Written instruction -> Continue the commentary on oil-industry-funded think tanks from where it stops.

Document text ->
============================================================

They have to sell their reports.
As Mr Ritter says, “research projects that we choose to undertake, based on our own best judgment on what makes sense.”
Few think tanks funded by the petroleum industry, even if that funding is wide spread including automakers, producers, industry manufacturers, safety specialist, accounting firms, and environmental remediation, are going to produce studies that say get rid of oil altogether. It just isn’t a question they will look at. The research they do on the questions they do look at may be impeccable… but they have pre limited themselves by only looking at the questions that will produce studies their client base is interested enough in to pay for.
Those clients are not going to pay for a study that says “give it up, it’s all over.” They may very well pay for a study that tells them how to produce oil cheaper and cleaner, or how to maximize their profit during production, or how to get into new markets. Those are not even all bad tings … but they are all very much inside the box.

============================================================

Raw data ->

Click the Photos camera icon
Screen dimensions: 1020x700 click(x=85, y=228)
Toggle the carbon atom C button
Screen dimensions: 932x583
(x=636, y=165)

============================================================

Expected output ->
If you do an analysis of most newspapers you will find that the content is overwhelmingly local, and even international news is slanted to the country in which the paper is published. Why, because a person in Detroit doesn’t want to read about all the stuff going on in Buenos Aires. The paper doesn’t even bother to look because it knows that’s not what it’s customer base wants.
The sins are sins of Omission.
If Mr Ritter could point to a number of studies examining the negative effects of traffic shaping, network throttling and controversial marketing of bandwidth he would have a much greater claim to independence. But it doesn’t matter how honestly you answer the questions, if you only pick certain questions.